Le chapitre 6 du barème indicatif d’invalidité des maladies professionnelles relatif aux affections respiratoires, prévoit au chapitre 6.10 qui concerne le cas particulier des pneumoconioses à réparation spéciale :
Il convient de tenir compte de la gravité radiologique. C’est ainsi que, par exemple, dans le cas d’une silicose, même si la fonction respiratoire est peu altérée, on retiendra un taux d’IPP minimal.
1. Pour les formes micronodulaires étendues et de forte densité ;
Pour les formes nodulaires envahissant les deux tiers du champ pulmonaire : de l’ordre de 10 %;
2. Pour les formes nodulaires généralisées et pour les formes pseudo-tumorales se projetant sur 1 à 3 espaces intercostaux : de l’ordre de 20 % ;
3. Pour les pseudo-tumeurs se projetant sur plus de 3 espaces intercostaux : de l’ordre de 30 %.7 Affections hématologiques
Il résulte du rapport établi par le Docteur, [M] que :
— l’exploration fonctionnelle respiratoire (EFR) réalisée le 7 avril 2022 est quasi normale, ce qu’a confirmé monsieur, [O] qui indique pouvoir randonner jusqu’à 1200 m d’altitude ;
— la tomodensitométrie thoracique effectuée le 25 octobre 2022 n’a pas retrouvé une pneumoconiose envahissant les 2/3 du champ pulmonaire ;
— l’examen clinique du médecin conseil du 13 juillet 2023 est quasi normal.

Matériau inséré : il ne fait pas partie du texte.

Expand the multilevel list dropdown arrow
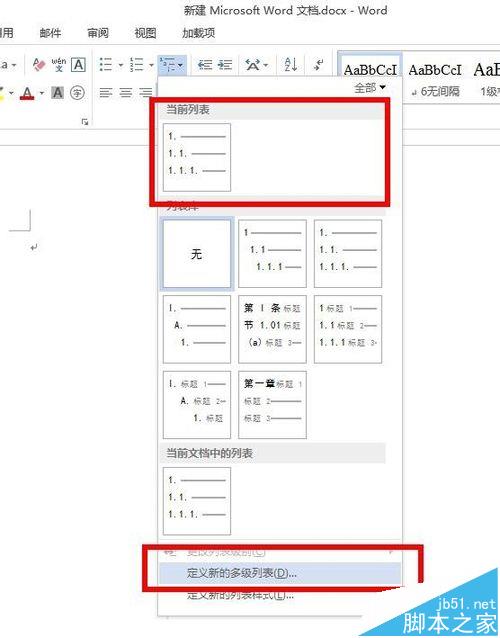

Dès lors, il est possible d’évaluer le taux d’IPP de monsieur, [O] à 9%, soit dans la fourchette basse de celui prévu par le barème indicatif d’invalidité.
Sur les dépens
La CPAM de Maine-et-Loire qui succombe, sera condamnée aux dépens et les frais de la consultation médicale seront pris en charge par la Caisse nationale de l’assurance maladie, en application de l’article L.142-11 du code de la sécurité sociale.
Sur l’exécution provisoire
Aux termes de l’article R.142-10-6 du code de la sécurité sociale, le tribunal peut ordonner l’exécution par provision de toutes ses décisions.
En l’espèce, la société demanderesse la sollicitant, elle sera ordonnée.
PAR CES MOTIFS
Le tribunal, statuant publiquement, par décision contradictoire, rendue en premier ressort, par mise à disposition au greffe,
DIT que le taux d’incapacité permanente partielle attribué à monsieur, [E], [O] au titre de sa maladie professionnelle du 28 juin 2022, opposable à la S.A.S. EIFFAGE CONSTRUCTION PAYS DE LA LOIRE dans ses rapports avec la CAISSE PRIMAIRE D’ASSURANCE MALADIE de Maine-et-Loire, est fixé à 9% ;
CONDAMNE la CAISSE PRIMAIRE D’ASSURANCE MALADIE de Maine-et-Loire aux dépens et dit que les frais de la consultation médicale seront à la charge de la Caisse nationale d’assurance maladie ;
ORDONNE l’exécution provisoire de la présente décision ;
RAPPELLE que conformément aux dispositions des articles 34 et 538 du code de procédure civile et R. 211-3 du code de l’organisation judiciaire, les parties disposent d’un délai d’UN MOIS à compter de la notification de la présente décision pour en INTERJETER APPEL ;
AINSI JUGÉ ET PRONONCÉ par mise à disposition du jugement au greffe du tribunal le 27 mars 2026, les parties en ayant été préalablement avisées dans les conditions prévues au deuxième alinéa de l’article 450 du code de procédure civile, la minute étant signée par Frédérique PITEUX, Présidente, et par Sylvain BOUVARD, Greffier.